*** Given records Section Begins ***

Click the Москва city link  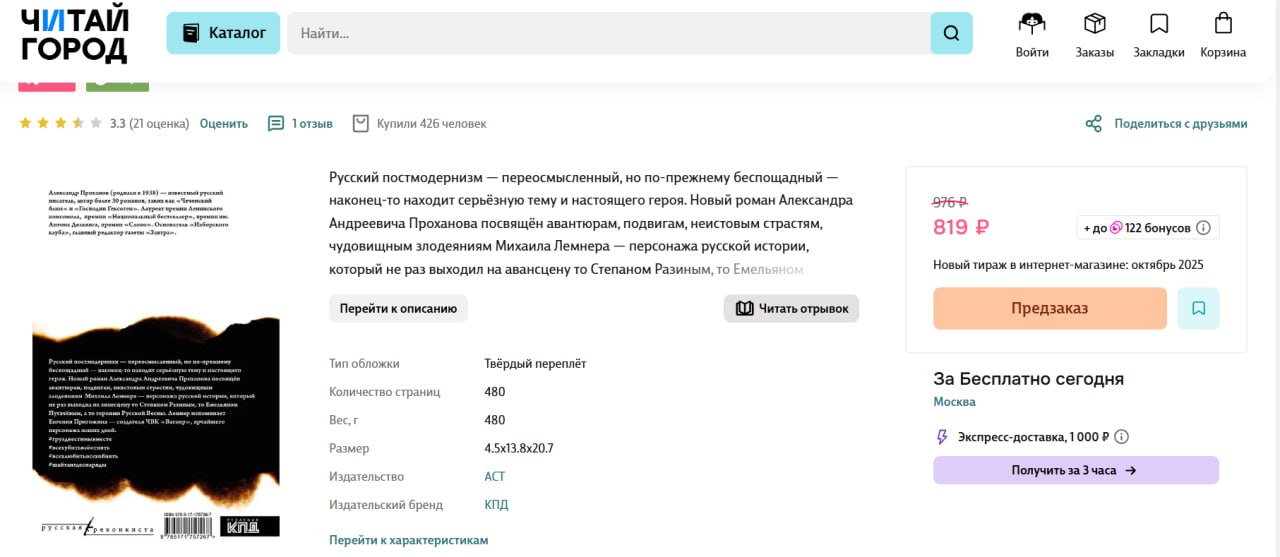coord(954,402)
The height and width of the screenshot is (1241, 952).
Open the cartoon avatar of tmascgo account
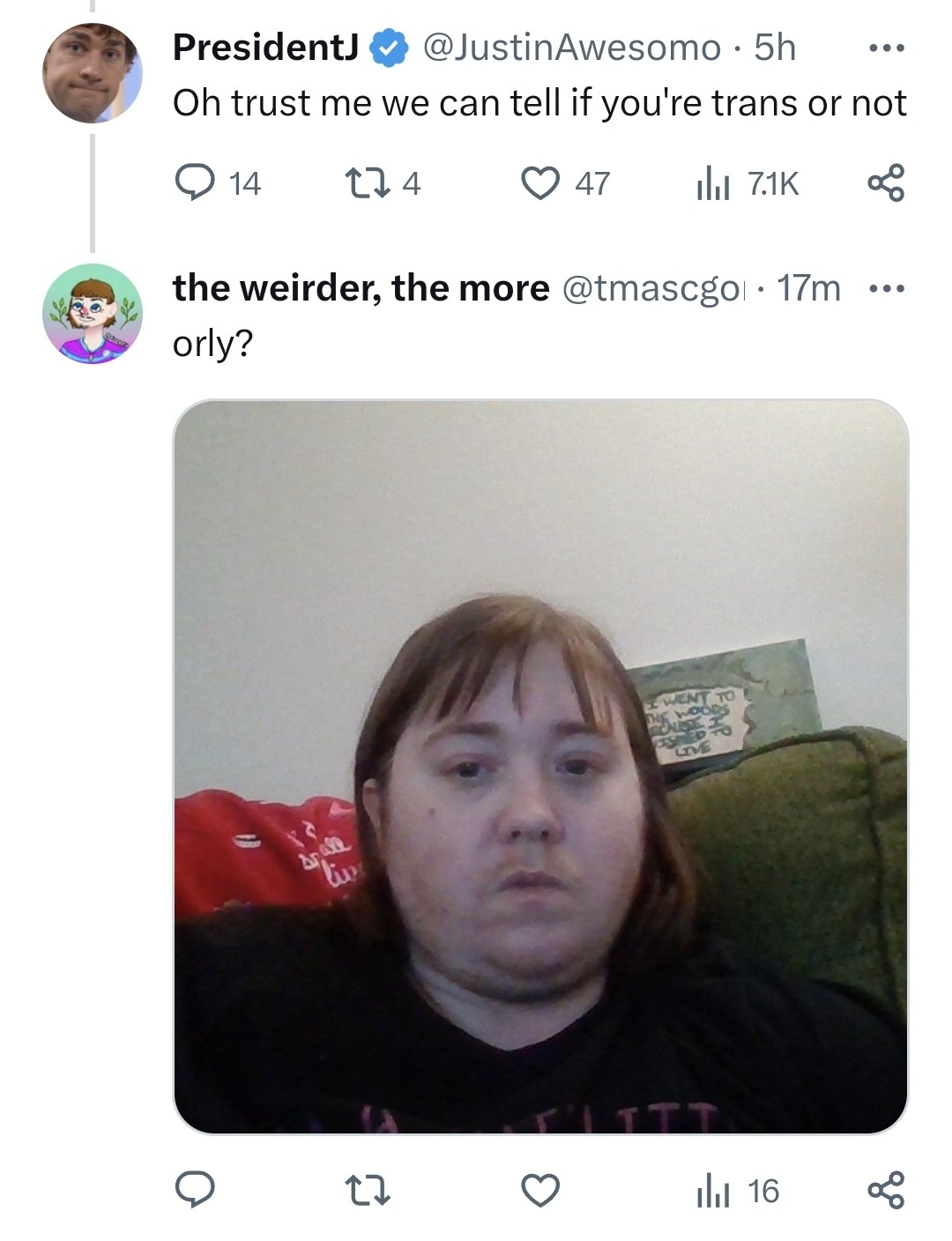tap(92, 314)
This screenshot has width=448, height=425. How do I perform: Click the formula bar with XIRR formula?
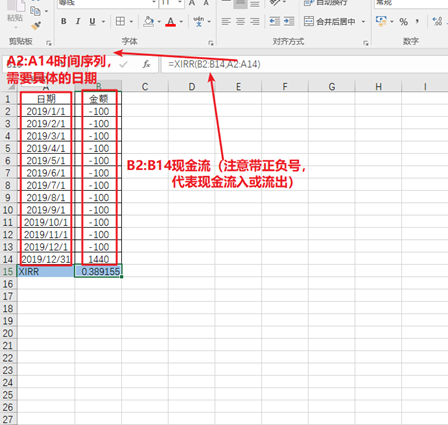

*** Given records Section Ends ***

### What is required
Bring together all lines in the records where the word "width" is found.

### Your solution
The height and width of the screenshot is (1241, 952).
This screenshot has width=448, height=425. How do I perform: Click the formula bar with XIRR formula?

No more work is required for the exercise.